Pemerintah Somalia secara resmi menyuarakan keberatan terhadap rencana Meta Platforms Inc. yang akan meluncurkan fitur nama pengguna (username) pada aplikasi pesan instan WhatsApp. Langkah ini menjadikan Somalia sebagai negara terbaru, setelah India, yang mempertanyakan kebijakan privasi baru perusahaan teknologi raksasa tersebut.
Fitur yang dijadwalkan meluncur akhir tahun ini memungkinkan para pengguna terhubung satu sama lain menggunakan identitas unik tanpa harus membagikan nomor telepon pribadi. Meta mengeklaim inovasi ini bertujuan mempermudah interaksi di antara 3 miliar basis pengguna global mereka. Namun, kebijakan tersebut justru memicu alarm kewaspadaan di beberapa negara.
Mustafa Yasin Sheikh, Direktur Jenderal Otoritas Komunikasi Nasional Somalia, menyatakan bahwa penghapusan ketergantungan pada nomor telepon dapat menyulitkan upaya penegakan hukum. Menurutnya, selama dua dekade terakhir, pelacakan nomor telepon menjadi instrumen vital bagi aparat keamanan dalam mengidentifikasi jaringan militan, kejahatan terorganisir, serta berbagai aktivitas ilegal lainnya.
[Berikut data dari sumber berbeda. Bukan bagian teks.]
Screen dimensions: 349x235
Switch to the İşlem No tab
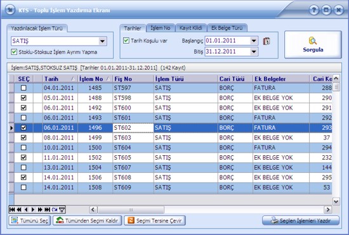point(161,29)
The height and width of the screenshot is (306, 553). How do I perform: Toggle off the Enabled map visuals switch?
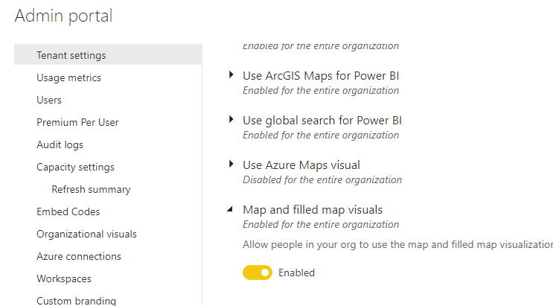[258, 272]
Sebelumnya, India—pasar terbesar WhatsApp dengan lebih dari 600 juta pengguna—juga telah meminta Meta untuk menunda implementasi fitur ini. Otoritas di India khawatir bahwa anonimitas yang ditawarkan oleh fitur nama pengguna akan disalahgunakan untuk meningkatkan angka penipuan daring di tengah masyarakat. Hingga saat ini, pihak Meta belum memberikan pernyataan resmi terkait bagaimana mereka akan merespons kekhawatiran spesifik dari Somalia dan India tersebut.